_Instructions for the task:_ Each entry is to be output as written, so that none is missing.

══════

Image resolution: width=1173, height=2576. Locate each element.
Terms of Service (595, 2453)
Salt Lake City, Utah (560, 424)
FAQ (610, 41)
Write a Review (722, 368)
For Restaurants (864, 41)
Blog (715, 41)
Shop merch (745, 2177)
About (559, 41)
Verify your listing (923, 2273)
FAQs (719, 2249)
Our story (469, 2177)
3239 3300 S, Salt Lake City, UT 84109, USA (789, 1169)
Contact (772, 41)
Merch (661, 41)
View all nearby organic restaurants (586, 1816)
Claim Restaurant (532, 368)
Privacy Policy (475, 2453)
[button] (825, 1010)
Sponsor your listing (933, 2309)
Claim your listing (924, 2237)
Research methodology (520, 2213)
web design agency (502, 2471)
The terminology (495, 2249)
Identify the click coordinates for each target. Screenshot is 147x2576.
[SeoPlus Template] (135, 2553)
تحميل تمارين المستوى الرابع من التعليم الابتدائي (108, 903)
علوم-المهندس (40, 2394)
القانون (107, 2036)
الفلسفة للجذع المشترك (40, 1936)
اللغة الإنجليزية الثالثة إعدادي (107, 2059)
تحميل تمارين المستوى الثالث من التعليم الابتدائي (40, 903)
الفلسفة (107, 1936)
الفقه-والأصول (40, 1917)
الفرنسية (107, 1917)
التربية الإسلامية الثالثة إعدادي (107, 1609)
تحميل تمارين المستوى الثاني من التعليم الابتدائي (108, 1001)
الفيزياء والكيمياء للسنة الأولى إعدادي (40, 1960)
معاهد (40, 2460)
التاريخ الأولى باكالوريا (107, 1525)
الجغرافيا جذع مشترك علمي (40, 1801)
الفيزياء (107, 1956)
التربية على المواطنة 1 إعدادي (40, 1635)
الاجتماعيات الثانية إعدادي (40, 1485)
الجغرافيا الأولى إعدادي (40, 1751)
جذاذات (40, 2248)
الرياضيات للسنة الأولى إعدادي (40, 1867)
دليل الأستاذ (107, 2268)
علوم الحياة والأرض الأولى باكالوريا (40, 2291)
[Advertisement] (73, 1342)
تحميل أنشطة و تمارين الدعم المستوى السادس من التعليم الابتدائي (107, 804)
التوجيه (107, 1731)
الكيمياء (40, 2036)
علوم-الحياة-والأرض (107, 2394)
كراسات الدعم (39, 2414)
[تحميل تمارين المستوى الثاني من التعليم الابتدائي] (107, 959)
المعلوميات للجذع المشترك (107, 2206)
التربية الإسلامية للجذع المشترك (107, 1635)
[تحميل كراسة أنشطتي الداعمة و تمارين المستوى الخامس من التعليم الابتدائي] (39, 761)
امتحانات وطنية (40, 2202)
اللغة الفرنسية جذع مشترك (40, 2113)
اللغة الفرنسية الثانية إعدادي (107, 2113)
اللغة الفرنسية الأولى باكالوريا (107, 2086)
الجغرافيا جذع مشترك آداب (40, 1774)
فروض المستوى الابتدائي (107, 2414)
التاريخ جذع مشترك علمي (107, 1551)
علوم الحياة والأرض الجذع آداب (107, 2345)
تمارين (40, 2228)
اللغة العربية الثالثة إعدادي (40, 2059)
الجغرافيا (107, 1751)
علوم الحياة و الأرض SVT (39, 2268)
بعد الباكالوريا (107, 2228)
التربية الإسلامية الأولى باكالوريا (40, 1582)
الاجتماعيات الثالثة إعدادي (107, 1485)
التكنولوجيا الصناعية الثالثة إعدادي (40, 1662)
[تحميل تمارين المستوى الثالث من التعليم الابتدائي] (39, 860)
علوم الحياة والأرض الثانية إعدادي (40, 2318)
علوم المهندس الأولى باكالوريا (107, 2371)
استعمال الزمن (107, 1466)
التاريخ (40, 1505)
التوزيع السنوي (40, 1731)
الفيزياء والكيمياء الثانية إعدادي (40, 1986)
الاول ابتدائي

══════

_Response:_
Image resolution: width=1173, height=2576. Locate each element.
Terms of Service (595, 2453)
Salt Lake City, Utah (560, 424)
FAQ (610, 41)
Write a Review (722, 368)
For Restaurants (864, 41)
Blog (715, 41)
Shop merch (745, 2177)
About (559, 41)
Verify your listing (923, 2273)
FAQs (719, 2249)
Our story (469, 2177)
3239 3300 S, Salt Lake City, UT 84109, USA (789, 1169)
Contact (772, 41)
Merch (661, 41)
View all nearby organic restaurants (586, 1816)
Claim Restaurant (532, 368)
Privacy Policy (475, 2453)
[button] (825, 1010)
Sponsor your listing (933, 2309)
Claim your listing (924, 2237)
Research methodology (520, 2213)
web design agency (502, 2471)
The terminology (495, 2249)
Identify the click coordinates for each target. Screenshot is 147x2576.
[SeoPlus Template] (135, 2553)
تحميل تمارين المستوى الرابع من التعليم الابتدائي (108, 903)
علوم-المهندس (40, 2394)
القانون (107, 2036)
الفلسفة للجذع المشترك (40, 1936)
اللغة الإنجليزية الثالثة إعدادي (107, 2059)
تحميل تمارين المستوى الثالث من التعليم الابتدائي (40, 903)
الفلسفة (107, 1936)
الفقه-والأصول (40, 1917)
الفرنسية (107, 1917)
التربية الإسلامية الثالثة إعدادي (107, 1609)
تحميل تمارين المستوى الثاني من التعليم الابتدائي (108, 1001)
الفيزياء والكيمياء للسنة الأولى إعدادي (40, 1960)
معاهد (40, 2460)
التاريخ الأولى باكالوريا (107, 1525)
الجغرافيا جذع مشترك علمي (40, 1801)
الفيزياء (107, 1956)
التربية على المواطنة 1 إعدادي (40, 1635)
الاجتماعيات الثانية إعدادي (40, 1485)
الجغرافيا الأولى إعدادي (40, 1751)
جذاذات (40, 2248)
الرياضيات للسنة الأولى إعدادي (40, 1867)
دليل الأستاذ (107, 2268)
علوم الحياة والأرض الأولى باكالوريا (40, 2291)
[Advertisement] (73, 1342)
تحميل أنشطة و تمارين الدعم المستوى السادس من التعليم الابتدائي (107, 804)
التوجيه (107, 1731)
الكيمياء (40, 2036)
علوم-الحياة-والأرض (107, 2394)
كراسات الدعم (39, 2414)
[تحميل تمارين المستوى الثاني من التعليم الابتدائي] (107, 959)
المعلوميات للجذع المشترك (107, 2206)
التربية الإسلامية للجذع المشترك (107, 1635)
[تحميل كراسة أنشطتي الداعمة و تمارين المستوى الخامس من التعليم الابتدائي] (39, 761)
امتحانات وطنية (40, 2202)
اللغة الفرنسية جذع مشترك (40, 2113)
اللغة الفرنسية الثانية إعدادي (107, 2113)
اللغة الفرنسية الأولى باكالوريا (107, 2086)
الجغرافيا جذع مشترك آداب (40, 1774)
فروض المستوى الابتدائي (107, 2414)
التاريخ جذع مشترك علمي (107, 1551)
علوم الحياة والأرض الجذع آداب (107, 2345)
تمارين (40, 2228)
اللغة العربية الثالثة إعدادي (40, 2059)
الجغرافيا (107, 1751)
علوم الحياة و الأرض SVT (39, 2268)
بعد الباكالوريا (107, 2228)
التربية الإسلامية الأولى باكالوريا (40, 1582)
الاجتماعيات الثالثة إعدادي (107, 1485)
التكنولوجيا الصناعية الثالثة إعدادي (40, 1662)
[تحميل تمارين المستوى الثالث من التعليم الابتدائي] (39, 860)
علوم الحياة والأرض الثانية إعدادي (40, 2318)
علوم المهندس الأولى باكالوريا (107, 2371)
استعمال الزمن (107, 1466)
التاريخ (40, 1505)
التوزيع السنوي (40, 1731)
الفيزياء والكيمياء الثانية إعدادي (40, 1986)
الاول ابتدائي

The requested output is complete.